If you caught half the events you received enough literary wisdom for a masters degree, all of it from an unbelievably talented group of writers.

I sat on the “how to get published” panel, as though I really understand anything about that. This subject is of burning interest to many conference attendees, who lead literary lives of quiet desperation. Indeed, conferences can be overwrought with desperation. My advice is to read a lot, and—if you want to be a writer—write a lot. A lot. It’s how you give yourself a chance.

More advice: buy books. It’s the only way they’ll flourish, and if you’re reading this you care that they do.
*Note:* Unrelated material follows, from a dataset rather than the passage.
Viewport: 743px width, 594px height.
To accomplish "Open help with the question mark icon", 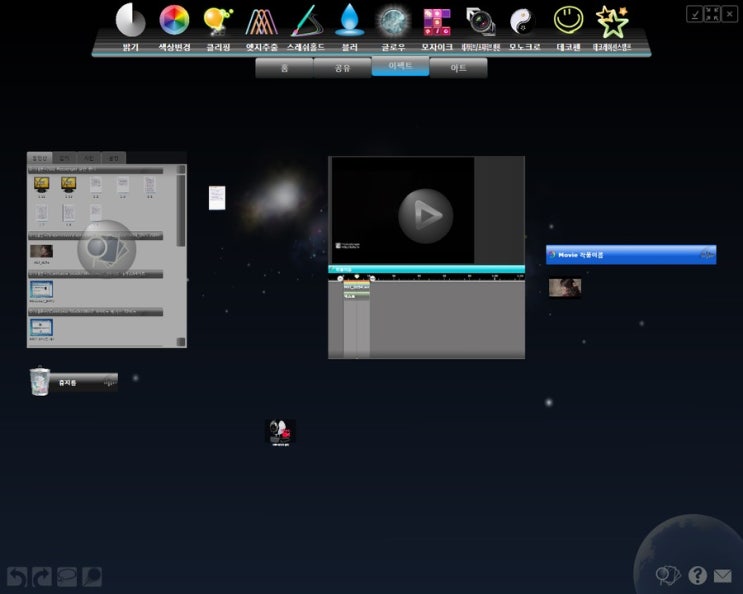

Careful if you invite Nic Pizzolatto over for a drink, as I did. Somehow, at his insistence, we soaked up a half liter of Talisker before the before-dinner drinks. Later, he questioned my manhood, this after I had to drag him, post-Talisker, up a mountain in a thunderstorm, this being a hike he said he wanted to do. His story may be different, but, I warn you, he’s a fiction writer.

On to politics. These past several weeks might go down as the golden period of American political scandal. (I understand that with the news coverage of Michael Jackson’s death you might have missed it.) Let’s look at a debacle or three. First, there is the holier-than-thou governor of South Carolina (Mark Sanford) who felt it improper to use stimulus money to help his state’s unemployed, but seemed to have no trouble traveling on state expense in part to schtupp his mistress, not to mention the Republican party. Then there is the (very) junior senator from Illinois (Roland Burris) who, it now comes out, did promise to do Blago’s bidding. Chicago rules, I guess. I’ll finish with the Detroit councilwoman (Monica Conyers, who is married to one of the most powerful men in the US House of Representatives), who took a paltry bribe on a sludge contract. Sludge? Couldn’t it at least have been a casino? The city, where I spent my formative years, has image problems already.

Together these infractions are so pathetic they could almost be funny, but in the end what I feel isn’t mirth but outrage. I’d like to let it go, but I can’t: I love this country.